== TEXT PROVIDED ==

William Poole
William Poole '18, who is a graduate student in the Master of Health Administration program, worked with the chief nursing officer at Orlando Health's Orlando Regional Medical Center for his graduate internship. (Photo by Amy Floyd)

“I love the reach of this work, especially when you get to the higher-level projects. Not only do you make a difference within your hospital, you make a difference in your community,” says William Poole '18, who received his bachelor’s degree in health services administration and is a graduate student in the Master of Health Administration program.

Originally, Poole was on a pre-med track for college. But after more research on various degrees in healthcare, he found health administration and fell in love with it.

“I am passionate about helping others but I was also drawn to various tracks in health management and informatics like operations, finance and strategy.”

During Poole’s first internship, he jumped right in. At 21 and just two months as an undergraduate intern, not only did he ensure each hospital floor scheduled the correct number of nurses, he also worked with directors regarding brand awareness as Florida Hospital changed its name to Advent Health and hired a new chief executive officer.

“Anytime new executives come in, each has their own way of operating an organization. With all that change, I was offered a solid foundation in change management and learned dedication and perseverance in the face of the unexpected.”

As Poole’s understanding of the field grew, he also noticed that when you reach a certain level, there is a limit to how many opportunities you have to drive an entire organization.

“My interests lie in leadership and this graduate program offered me the tools to get the most out of my education, like in my internships.”

Poole planned to return to Advent Health for his graduate-level internship. However, Poole’s professors and Holly Muller, who is chief nursing officer (CNO) at Orlando Health’s Orlando Regional Medical Center, had an alternative in mind. Muller expressed interest in offering an internship to a student pursuing a career in executive leadership. She is an advocate for mentoring students with their career development and acknowledged that interns provide valuable project support to the leadership team. After reaching out to UCF, health management and informatics faculty immediately named Poole for the position.

Around healthcare executives most days of the week, Poole says he observes different leadership styles, which helps shape his own way of leading and motivating teams.

“They hadn’t really taken UCF students at an executive level before, so that was a big first step. I’m grateful for the opportunity to report directly to the CNO.”

The excitement in Poole’s voice jumped. “I am just a few doors down from Holly and many others in executive leadership.”

Around healthcare executives most days of the week, Poole says he observes different leadership styles, which helps shape his own way of leading and motivating teams.

===

• WHAT TO DO
1. In the profile of William Poole, who did he report to during his graduate internship?
2. Pick up the profile of William Poole after its final sentence and carry it forward.

== EXTRACTED RECORDS ==

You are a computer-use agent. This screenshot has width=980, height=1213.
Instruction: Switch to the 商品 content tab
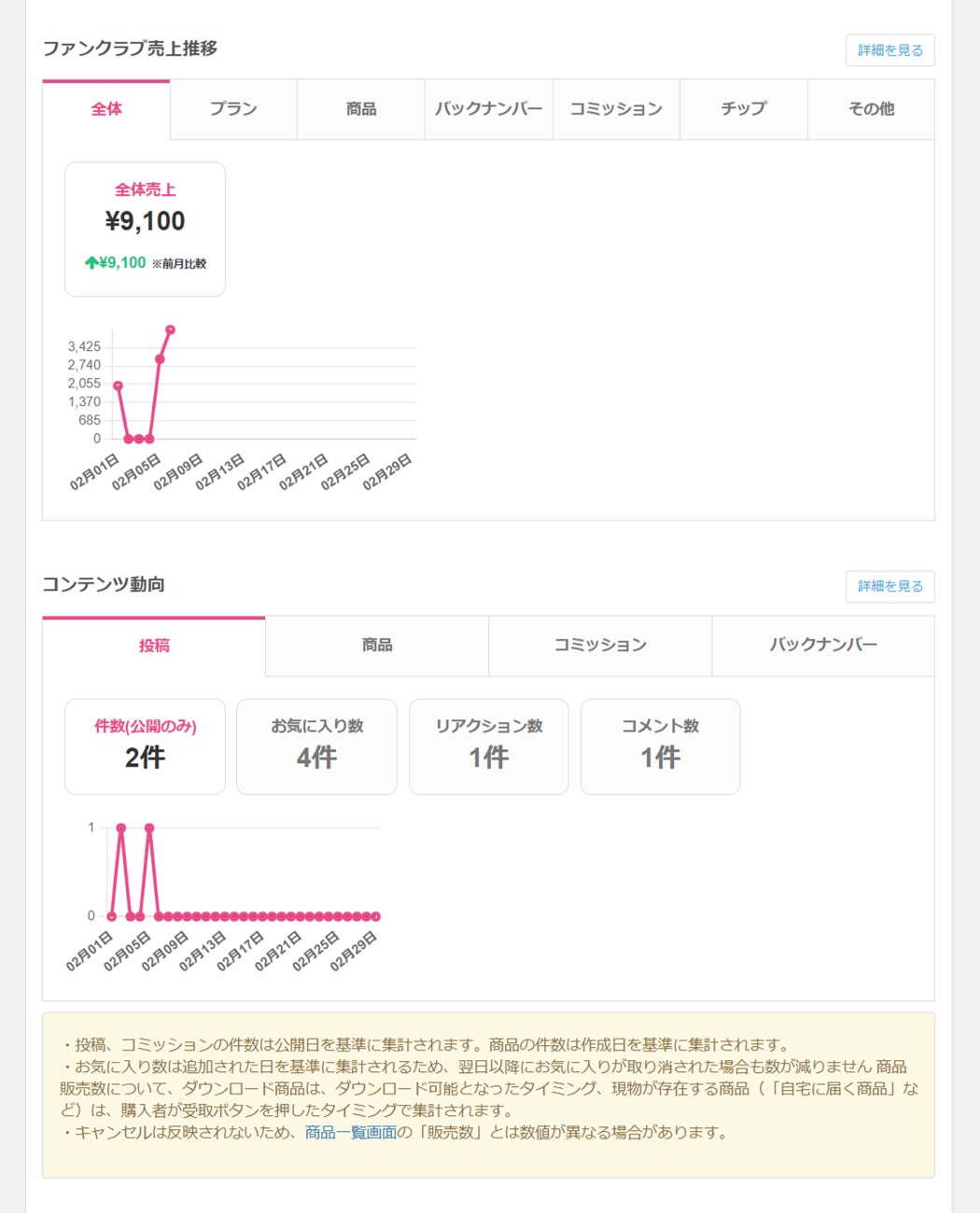point(377,646)
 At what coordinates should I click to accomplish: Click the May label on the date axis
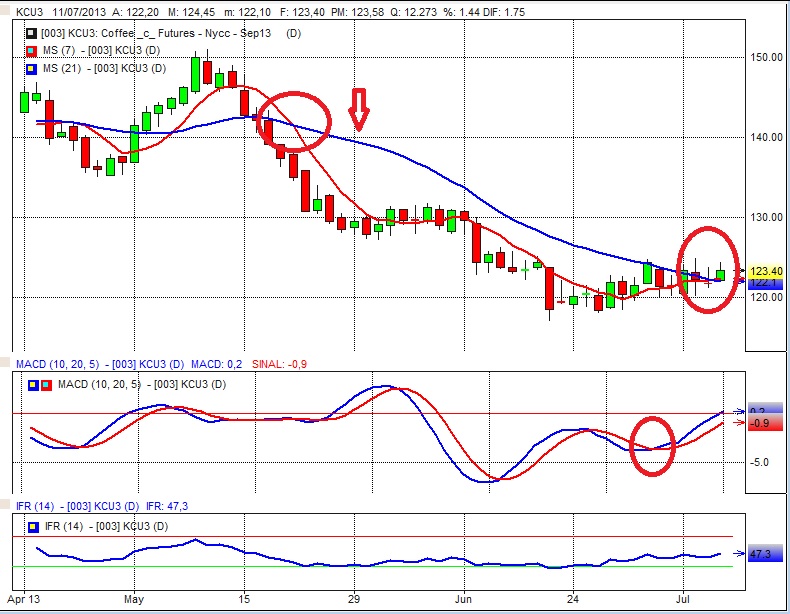(134, 603)
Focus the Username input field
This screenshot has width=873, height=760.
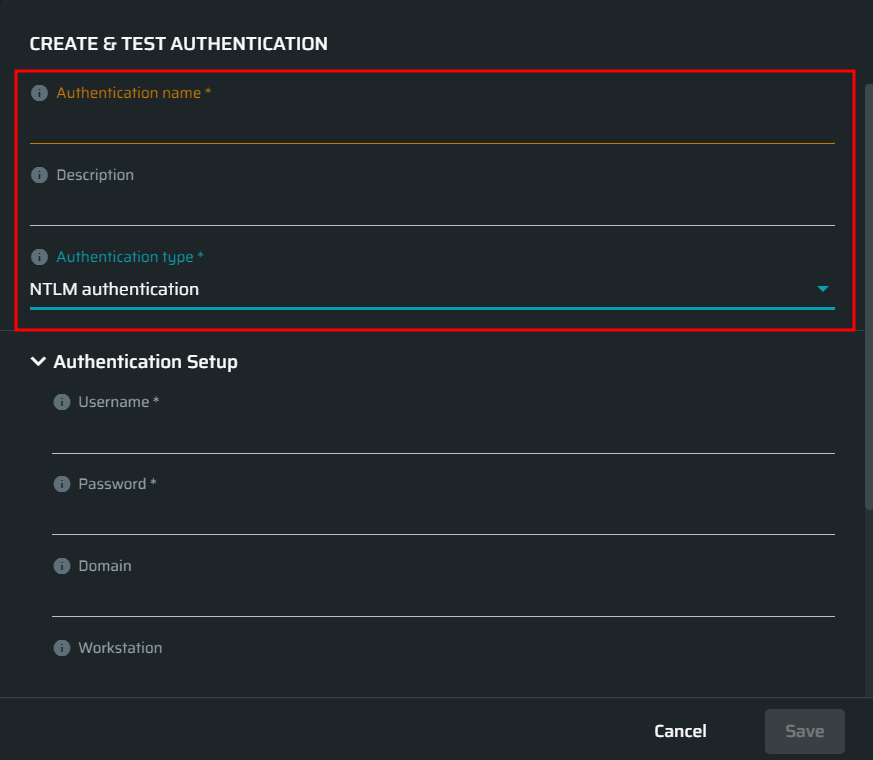443,435
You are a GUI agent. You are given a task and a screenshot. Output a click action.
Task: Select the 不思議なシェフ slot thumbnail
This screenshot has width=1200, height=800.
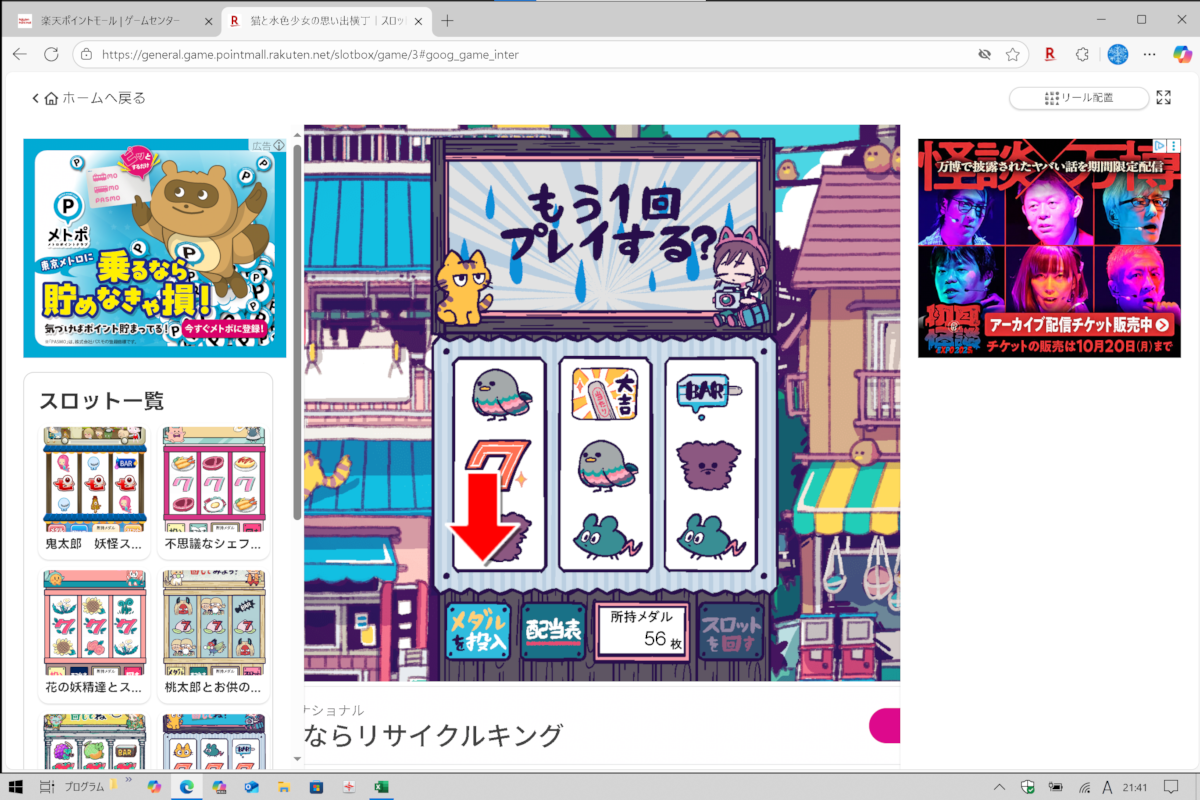pyautogui.click(x=214, y=490)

===

• RESPONSES BY ITEM NUMBER
1. Holly Muller, the chief nursing officer at Orlando Health's Orlando Regional Medical Center.

2.
“I sit down with Holly for at least 30 minutes to an hour every single day, which is unheard of. We talk about the projects we're working on but she'll also ask about my personal development, what I am learning or how the fellowship process is going. She’ll ask about school and how she can help me improve.”

Poole says in his first week, Muller asked what he knew about benchmarks. He didn’t know much so she told him to do some research.

“The next morning, I opened an email from Holly asking that I let her know if I received the packet. I opened three attachments with over 2500 pages of data detailing benchmarks.”

Poole got to work. He combined data from three benchmarks that relate to nursing hours, direct care, education-levels, budgets, financing, staffing and other factors. He compared Orlando Health’s numbers to the national average and provided all this in one excel document to be used in evaluating the budget and staffing standards for the next fiscal year.

“Once you get to that level, everything you work on is high priority with hard deadlines. I gained valuable experience working under that pressure.”

Poole recently sent out applications to 20 organizations across the country for what he calls “The Holy Grail” for graduates of health administration master’s degree programs.

Originally, Poole was not interested in a fellowship after graduation. But Phil Wessel, who is an associate instructor of health management and informatics and taught Poole’s first class in the graduate program, broke down the economics of it. Wessel explained that Orlando is a saturated market and graduates who receive these valuable mentorship experiences early on in their careers stand out. Poole was convinced a fellowship was the way to go post-graduation.

“It’s similar to what I do in this internship with high-level priority projects and valuable mentorship.”

Poole says the goal of a fellowship is oftentimes to develop your skills and eventually become the next healthcare executive.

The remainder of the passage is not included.